# Prop for new builders: Hanging Noose Victim



## Dragonomine (Sep 28, 2008)

That's really cool!


----------



## halloweenjunkienick (Aug 8, 2009)

sweet, even i can whip up a few of these


----------



## lisa48317 (Jul 23, 2010)

Awesome! One of these in my old maple out front would look great! I love the bag-over-the-head idea!


----------



## Arlita (Aug 20, 2009)

I have a question what is the hinge and eye hooks for I don't quite understand the concept of why it is necessary. Probably a silly question but sometimes it just doesn't sink in.


----------



## lisa48317 (Jul 23, 2010)

Arlita, the hinge is in the middle to cause more movement and there should be a bungee cord between the bolts which would also make the lower half bounce some.


----------



## AnitaJ (Sep 20, 2009)

Do you have a photo of the finished product? I'm not very creative, so I need ideas badly


----------



## lisa48317 (Jul 23, 2010)

I found the last 2 pool noodles at the local WalMart & grabbed them up this afternoon! My daughter looked at me funny because we don't have a pool. She said I sounded like a little kid when I was telling her what I was gonna use them for - LOL!


----------



## arrg (Sep 10, 2010)

heads up... no pun intended here but when putting a bag over head idea, make sure the bag or pillow case is a light color. We made an inflatable hangman and had it up for years with a dark green scarf over it's head then one day one of our neighbors said to us: "do you really think it's right to hang a black man from your tree?" Needless to say we explained and changed it the next day.


----------



## Crunch (Oct 23, 2008)

Maybe make myself one or two of these sometime. Perhaps not this year, but next?


----------



## meissen (Sep 22, 2010)

arrg said:


> heads up... no pun intended here but when putting a bag over head idea, make sure the bag or pillow case is a light color.

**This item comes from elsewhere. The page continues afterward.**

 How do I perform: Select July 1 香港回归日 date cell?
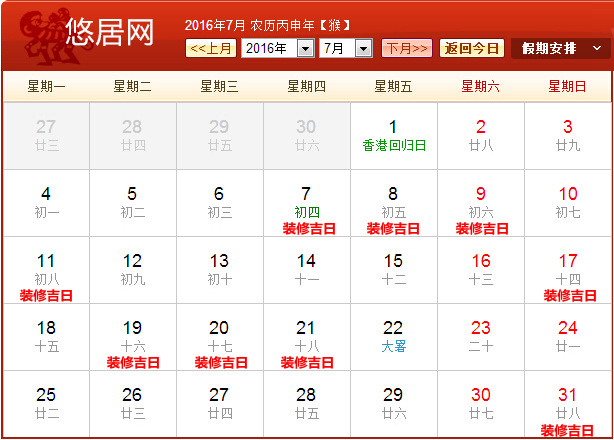(x=394, y=135)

We made an inflatable hangman and had it up for years with a dark green scarf over it's head then one day one of our neighbors said to us: "do you really think it's right to hang a black man from your tree?" Needless to say we explained and changed it the next day.


I was thinking the same thing - I have a few neighbors in my neighborhood that probably wouldn't take too kindly to -any- color person hanging from a noose in the front yard  

An excellent idea, though! I registered just to see the instructions.


----------



## Haunter112 (Nov 27, 2005)

The hanged man has become a hurtful symbol to some in recent years. Even the word "lynching" (which has always made me think of cowboys, outlaws and western justice) has taken on a racist tone in many people's minds. It makes them think of hooded men on horseback and hate crimes.


----------